*THE REQUEST:* Reproduce the rows below with every occurrence of "GUI agent" switched to "interface assistant", leaving all other text unchanged.

━━ DATA SUPPLIED ━━

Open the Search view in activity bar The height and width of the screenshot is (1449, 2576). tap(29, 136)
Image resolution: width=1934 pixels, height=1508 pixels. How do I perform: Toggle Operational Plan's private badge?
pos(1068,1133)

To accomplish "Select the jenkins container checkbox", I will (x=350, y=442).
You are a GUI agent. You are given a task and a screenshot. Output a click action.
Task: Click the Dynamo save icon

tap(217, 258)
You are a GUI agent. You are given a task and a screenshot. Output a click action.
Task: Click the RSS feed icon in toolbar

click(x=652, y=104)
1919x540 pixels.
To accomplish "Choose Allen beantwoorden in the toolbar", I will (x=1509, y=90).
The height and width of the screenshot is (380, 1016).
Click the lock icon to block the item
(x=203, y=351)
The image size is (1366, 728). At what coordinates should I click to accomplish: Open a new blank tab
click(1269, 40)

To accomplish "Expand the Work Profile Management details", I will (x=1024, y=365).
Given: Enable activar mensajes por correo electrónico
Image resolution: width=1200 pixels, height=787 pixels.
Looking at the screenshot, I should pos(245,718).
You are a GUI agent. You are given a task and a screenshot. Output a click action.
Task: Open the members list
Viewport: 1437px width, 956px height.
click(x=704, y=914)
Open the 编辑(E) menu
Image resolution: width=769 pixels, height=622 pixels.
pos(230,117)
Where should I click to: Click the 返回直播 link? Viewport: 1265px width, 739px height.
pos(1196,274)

━━━

*REPLY:*
Open the Search view in activity bar The height and width of the screenshot is (1449, 2576). tap(29, 136)
Image resolution: width=1934 pixels, height=1508 pixels. How do I perform: Toggle Operational Plan's private badge?
pos(1068,1133)

To accomplish "Select the jenkins container checkbox", I will (x=350, y=442).
You are a interface assistant. You are given a task and a screenshot. Output a click action.
Task: Click the Dynamo save icon

tap(217, 258)
You are a interface assistant. You are given a task and a screenshot. Output a click action.
Task: Click the RSS feed icon in toolbar

click(x=652, y=104)
1919x540 pixels.
To accomplish "Choose Allen beantwoorden in the toolbar", I will (x=1509, y=90).
The height and width of the screenshot is (380, 1016).
Click the lock icon to block the item
(x=203, y=351)
The image size is (1366, 728). At what coordinates should I click to accomplish: Open a new blank tab
click(1269, 40)

To accomplish "Expand the Work Profile Management details", I will (x=1024, y=365).
Given: Enable activar mensajes por correo electrónico
Image resolution: width=1200 pixels, height=787 pixels.
Looking at the screenshot, I should pos(245,718).
You are a interface assistant. You are given a task and a screenshot. Output a click action.
Task: Open the members list
Viewport: 1437px width, 956px height.
click(x=704, y=914)
Open the 编辑(E) menu
Image resolution: width=769 pixels, height=622 pixels.
pos(230,117)
Where should I click to: Click the 返回直播 link? Viewport: 1265px width, 739px height.
pos(1196,274)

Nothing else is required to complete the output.